The cataract's actuating rod also had a screw adjuster, which acted to vary the phasing between the inlet and exhaust valves. This could be used to give a longer and more effective condensation time, if the condensing water supply was warm, as in the Summer. This adjustment appears to have been poorly understood though, and little used by the engine drivers.

== Development ==
=== Early cataracts ===
The cataract first appeared on Newcomen engines in Cornwall, although their inventor is unknown. They were known in Smeaton's time, and they may be another of the developments to Newcomen's engine for which he was responsible. James Watt encountered these on his trip to Cornwall in 1777. They were of a simpler type, these early cataracts or 'jack in the box' were a simple tumbling box: a wooden box on a pivot was filled with water through an adjustable cock. When the box was filled sufficiently to overbalance, the engine's injection valve would be triggered.

With the original Newcomen cycle, the speed of the return stroke varied according to the boiler pressure, although this still did not affect the strength or speed of the power stroke.

=== Watt ===
Boulton and Watt used the simple tumbling box design of cataract for some years afterwards, to around 1779. After this other designs were used, including a water cataract where the same water was used and recycled continuously and also an air cataract using a circular bellows. An air cataract of this type was supplied for the Ale and Cakes Mine. The plunger pump design of cataract had appeared in Cornwall by 1785, but was not Watt's invention.

== Open loop control ==
Unlike the Watt centrifugal governor, the cataract is an open-loop, rather than closed-loop control. The cataract runs at its own speed, but does not measure the resultant speed of the engine. The cataract has also been described as a 'water clock'. This assumes that the relationship between the cataract's operation and the engine's speed is fixed, which is a valid assumption for a beam engine as the cataract controls the timing of the engine's stroke, rather than a variable power or throttle valve. Where a governor controls such a throttle valve, as for the Watt governor, the speed of the engine depends on a complex and unpredictable relation between the engine load, the valve position and the varying efficiency of the engine. Such governors must use a closed-loop control if they are to maintain an effective and precise regulation.

Exercise requirements:
Please continue the text on the steam engine cataract, starting right after its last sentence. This listing has no connection to the text on the steam engine cataract.

Items listed in a dataset:
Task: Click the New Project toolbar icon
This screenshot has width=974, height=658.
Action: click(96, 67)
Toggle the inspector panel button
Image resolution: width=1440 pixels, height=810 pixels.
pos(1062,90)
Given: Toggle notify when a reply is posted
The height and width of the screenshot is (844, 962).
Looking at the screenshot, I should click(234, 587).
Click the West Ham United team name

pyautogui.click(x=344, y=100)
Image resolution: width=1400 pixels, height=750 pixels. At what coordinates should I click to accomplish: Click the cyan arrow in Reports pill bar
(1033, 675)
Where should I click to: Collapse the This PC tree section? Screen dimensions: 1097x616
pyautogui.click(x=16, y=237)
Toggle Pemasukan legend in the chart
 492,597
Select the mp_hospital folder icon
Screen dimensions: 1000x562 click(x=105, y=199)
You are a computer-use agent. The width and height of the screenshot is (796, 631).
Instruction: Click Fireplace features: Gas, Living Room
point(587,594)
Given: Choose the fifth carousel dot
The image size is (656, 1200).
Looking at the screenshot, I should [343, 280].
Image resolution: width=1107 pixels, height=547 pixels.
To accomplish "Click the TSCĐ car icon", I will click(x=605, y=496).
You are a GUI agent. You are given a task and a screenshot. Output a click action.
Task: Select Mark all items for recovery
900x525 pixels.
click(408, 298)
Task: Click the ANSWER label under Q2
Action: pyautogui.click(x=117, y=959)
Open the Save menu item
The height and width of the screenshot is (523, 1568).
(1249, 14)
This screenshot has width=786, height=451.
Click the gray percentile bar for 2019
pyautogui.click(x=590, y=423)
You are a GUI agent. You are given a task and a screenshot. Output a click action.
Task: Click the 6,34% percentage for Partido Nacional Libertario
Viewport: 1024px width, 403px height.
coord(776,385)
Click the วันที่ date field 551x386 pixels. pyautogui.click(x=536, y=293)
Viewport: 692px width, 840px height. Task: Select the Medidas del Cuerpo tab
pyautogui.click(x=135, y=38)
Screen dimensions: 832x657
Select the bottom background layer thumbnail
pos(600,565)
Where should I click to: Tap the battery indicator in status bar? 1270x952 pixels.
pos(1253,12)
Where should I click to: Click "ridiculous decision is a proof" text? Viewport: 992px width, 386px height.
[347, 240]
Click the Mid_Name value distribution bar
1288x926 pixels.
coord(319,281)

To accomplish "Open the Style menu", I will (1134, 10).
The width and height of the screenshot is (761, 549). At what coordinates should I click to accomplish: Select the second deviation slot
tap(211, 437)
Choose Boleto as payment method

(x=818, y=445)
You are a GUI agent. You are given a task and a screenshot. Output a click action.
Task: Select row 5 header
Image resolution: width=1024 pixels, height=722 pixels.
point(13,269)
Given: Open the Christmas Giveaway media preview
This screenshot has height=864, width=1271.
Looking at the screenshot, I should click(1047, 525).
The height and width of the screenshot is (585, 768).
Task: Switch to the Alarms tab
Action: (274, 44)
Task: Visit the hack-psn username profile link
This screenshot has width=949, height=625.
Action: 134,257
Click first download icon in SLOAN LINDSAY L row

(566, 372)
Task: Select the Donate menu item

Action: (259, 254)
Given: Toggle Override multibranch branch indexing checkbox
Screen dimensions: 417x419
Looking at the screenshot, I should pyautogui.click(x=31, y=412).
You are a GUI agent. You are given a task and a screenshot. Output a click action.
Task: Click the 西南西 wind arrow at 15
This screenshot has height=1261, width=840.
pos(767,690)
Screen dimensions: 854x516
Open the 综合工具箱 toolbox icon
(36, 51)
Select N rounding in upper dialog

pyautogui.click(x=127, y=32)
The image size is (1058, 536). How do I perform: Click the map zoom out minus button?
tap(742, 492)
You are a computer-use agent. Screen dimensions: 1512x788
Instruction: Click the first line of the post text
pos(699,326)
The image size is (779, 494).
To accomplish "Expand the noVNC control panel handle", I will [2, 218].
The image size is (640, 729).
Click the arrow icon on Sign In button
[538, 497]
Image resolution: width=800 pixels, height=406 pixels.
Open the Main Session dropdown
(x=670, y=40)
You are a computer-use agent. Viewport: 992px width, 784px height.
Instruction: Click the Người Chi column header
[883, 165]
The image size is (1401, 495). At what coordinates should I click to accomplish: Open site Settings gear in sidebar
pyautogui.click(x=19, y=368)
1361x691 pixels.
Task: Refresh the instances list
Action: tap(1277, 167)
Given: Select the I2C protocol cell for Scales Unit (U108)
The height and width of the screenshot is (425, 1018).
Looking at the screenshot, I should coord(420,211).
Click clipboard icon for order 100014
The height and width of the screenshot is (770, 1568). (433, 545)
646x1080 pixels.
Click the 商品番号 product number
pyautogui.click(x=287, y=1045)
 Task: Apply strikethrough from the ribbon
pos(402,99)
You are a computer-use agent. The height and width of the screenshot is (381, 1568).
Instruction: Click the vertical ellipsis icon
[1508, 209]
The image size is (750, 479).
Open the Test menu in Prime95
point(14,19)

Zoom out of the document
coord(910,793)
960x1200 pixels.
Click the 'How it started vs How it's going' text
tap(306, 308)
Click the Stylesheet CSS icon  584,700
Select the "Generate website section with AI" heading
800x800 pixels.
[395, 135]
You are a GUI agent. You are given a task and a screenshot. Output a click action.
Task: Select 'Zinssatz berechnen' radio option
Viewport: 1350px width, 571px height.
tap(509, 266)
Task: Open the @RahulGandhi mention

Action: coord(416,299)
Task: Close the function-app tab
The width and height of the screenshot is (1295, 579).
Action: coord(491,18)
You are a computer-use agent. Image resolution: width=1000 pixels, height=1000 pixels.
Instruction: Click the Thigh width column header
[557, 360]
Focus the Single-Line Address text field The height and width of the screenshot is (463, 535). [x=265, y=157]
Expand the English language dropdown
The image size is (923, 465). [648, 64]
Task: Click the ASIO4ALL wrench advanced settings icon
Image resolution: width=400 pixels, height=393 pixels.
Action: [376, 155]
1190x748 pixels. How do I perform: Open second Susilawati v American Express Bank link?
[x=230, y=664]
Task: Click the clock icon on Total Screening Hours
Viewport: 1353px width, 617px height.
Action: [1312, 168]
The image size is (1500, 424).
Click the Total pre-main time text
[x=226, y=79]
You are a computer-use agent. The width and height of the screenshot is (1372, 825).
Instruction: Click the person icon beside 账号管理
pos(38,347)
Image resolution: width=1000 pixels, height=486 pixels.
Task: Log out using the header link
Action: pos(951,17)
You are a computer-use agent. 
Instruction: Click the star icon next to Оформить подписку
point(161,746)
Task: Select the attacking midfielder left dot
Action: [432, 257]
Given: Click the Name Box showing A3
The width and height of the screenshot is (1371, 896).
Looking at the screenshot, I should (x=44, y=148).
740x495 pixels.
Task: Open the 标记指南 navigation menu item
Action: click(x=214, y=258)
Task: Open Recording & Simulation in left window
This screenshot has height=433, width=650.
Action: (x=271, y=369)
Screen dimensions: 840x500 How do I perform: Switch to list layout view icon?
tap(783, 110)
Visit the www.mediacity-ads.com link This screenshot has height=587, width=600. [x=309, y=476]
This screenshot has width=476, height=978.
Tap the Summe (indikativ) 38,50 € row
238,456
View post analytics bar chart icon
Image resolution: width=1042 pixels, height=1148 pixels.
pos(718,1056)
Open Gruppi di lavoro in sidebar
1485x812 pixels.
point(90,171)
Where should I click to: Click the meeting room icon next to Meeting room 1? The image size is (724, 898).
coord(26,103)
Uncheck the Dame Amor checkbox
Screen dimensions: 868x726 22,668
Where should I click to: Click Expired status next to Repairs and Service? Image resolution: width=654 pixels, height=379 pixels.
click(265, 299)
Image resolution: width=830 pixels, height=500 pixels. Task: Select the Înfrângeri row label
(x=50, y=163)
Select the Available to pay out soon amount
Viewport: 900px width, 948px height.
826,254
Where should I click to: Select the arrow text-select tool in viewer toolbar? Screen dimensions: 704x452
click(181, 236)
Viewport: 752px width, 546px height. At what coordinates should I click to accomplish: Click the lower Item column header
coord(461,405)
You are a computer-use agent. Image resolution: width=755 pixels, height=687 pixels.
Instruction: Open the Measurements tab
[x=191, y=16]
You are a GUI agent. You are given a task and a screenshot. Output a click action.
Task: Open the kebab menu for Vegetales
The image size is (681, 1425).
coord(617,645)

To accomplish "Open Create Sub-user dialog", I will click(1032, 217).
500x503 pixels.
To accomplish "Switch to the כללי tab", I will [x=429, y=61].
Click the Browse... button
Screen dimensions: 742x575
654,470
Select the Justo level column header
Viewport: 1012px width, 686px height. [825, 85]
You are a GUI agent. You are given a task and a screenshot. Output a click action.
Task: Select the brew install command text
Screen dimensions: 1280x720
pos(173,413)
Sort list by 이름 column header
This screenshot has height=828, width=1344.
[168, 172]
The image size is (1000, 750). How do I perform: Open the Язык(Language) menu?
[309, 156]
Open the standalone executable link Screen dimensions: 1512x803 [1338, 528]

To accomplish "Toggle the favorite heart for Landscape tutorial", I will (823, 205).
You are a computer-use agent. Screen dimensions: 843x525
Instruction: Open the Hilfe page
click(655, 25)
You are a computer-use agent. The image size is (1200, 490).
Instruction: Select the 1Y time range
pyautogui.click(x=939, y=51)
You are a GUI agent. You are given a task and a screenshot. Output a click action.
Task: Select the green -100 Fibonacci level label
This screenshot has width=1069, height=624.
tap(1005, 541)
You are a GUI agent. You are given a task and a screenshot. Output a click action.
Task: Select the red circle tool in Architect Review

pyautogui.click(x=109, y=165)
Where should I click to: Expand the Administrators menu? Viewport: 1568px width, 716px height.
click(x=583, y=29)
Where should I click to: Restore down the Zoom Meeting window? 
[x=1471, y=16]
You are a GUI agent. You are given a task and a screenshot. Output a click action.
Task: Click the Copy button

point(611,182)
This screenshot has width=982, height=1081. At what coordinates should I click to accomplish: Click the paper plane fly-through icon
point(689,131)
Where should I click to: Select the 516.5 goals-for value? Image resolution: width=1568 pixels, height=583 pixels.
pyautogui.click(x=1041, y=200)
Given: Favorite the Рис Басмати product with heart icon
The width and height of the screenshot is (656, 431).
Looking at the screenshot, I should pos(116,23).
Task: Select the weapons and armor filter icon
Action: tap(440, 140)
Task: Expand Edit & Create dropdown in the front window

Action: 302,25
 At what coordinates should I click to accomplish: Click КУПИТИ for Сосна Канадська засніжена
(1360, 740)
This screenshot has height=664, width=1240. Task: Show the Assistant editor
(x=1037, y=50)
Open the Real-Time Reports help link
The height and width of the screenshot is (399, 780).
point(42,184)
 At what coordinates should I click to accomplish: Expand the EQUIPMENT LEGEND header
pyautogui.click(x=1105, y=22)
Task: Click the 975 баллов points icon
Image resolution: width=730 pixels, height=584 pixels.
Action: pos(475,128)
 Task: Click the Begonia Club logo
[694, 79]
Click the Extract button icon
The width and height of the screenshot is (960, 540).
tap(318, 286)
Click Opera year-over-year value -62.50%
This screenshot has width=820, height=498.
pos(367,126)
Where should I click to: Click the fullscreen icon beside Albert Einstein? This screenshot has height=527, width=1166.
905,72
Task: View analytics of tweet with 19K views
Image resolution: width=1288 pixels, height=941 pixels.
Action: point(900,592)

Task answer:
=== Synchronisation ===
One advantage of the independent and open loop nature of the cataract's control was that two engines could be adjusted to run in synchronisation, but in antiphase. With pumping engines, this gave a more even output to their pumping.

=== Centrifugal governor ===

With a rotative engine, it was necessary to control the rate at which an engine moved throughout its stroke, not merely to vary the timing between strokes. This required the use of a throttle valve in the steam supply. As the load on engines uses could vary, closed-loop control such as the engine speed-based centrifugal governor was also needed. The cataract was thus not used on rotative engines.

Cornish engines were not amenable to control by a throttle valve, as their operating cycle depended on the condensation time more than a throttled steam supply. Non-rotative beam engines also had no easy means to drive a centrifugal governor. For these reasons the cataract remained in service for as long as the Cornish engine did.

== Later use of the term ==
The term 'cataract' became a synonym for dashpot, at least where this was associated with steam engines and their governors. They were used as a damping device to avoid over-sensitivity with centrifugal governors.

Cataracts were also used as an over-speed safety device for direct-acting water pumps. (Note: These were the type of small reciprocating pump commonly used as boiler feedwater pumps and often described as the 'Weir' type.) A seesaw or 'differential' lever was placed between the pump's piston rod and a cataract adjusted for the pump's normal working speed. If the pump suddenly accelerated, owing to the pump bursting or similar, the piston would overtake the cataract and the action of the differential lever would then close the pump's steam inlet valve and stop the pump, limiting possible damage.